▸ **GOAL OF THE EXERCISE**:
Since each line must match the original, copy out the records with no differences at all.

▸ **DATA FOR ANALYSIS**:

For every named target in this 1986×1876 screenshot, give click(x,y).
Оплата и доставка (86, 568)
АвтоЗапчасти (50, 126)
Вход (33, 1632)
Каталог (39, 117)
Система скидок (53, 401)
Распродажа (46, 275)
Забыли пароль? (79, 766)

▸ **SOLUTION FOR THIS EXERCISE**:
For every named target in this 1986×1876 screenshot, give click(x,y).
Оплата и доставка (86, 568)
АвтоЗапчасти (50, 126)
Вход (33, 1632)
Каталог (39, 117)
Система скидок (53, 401)
Распродажа (46, 275)
Забыли пароль? (79, 766)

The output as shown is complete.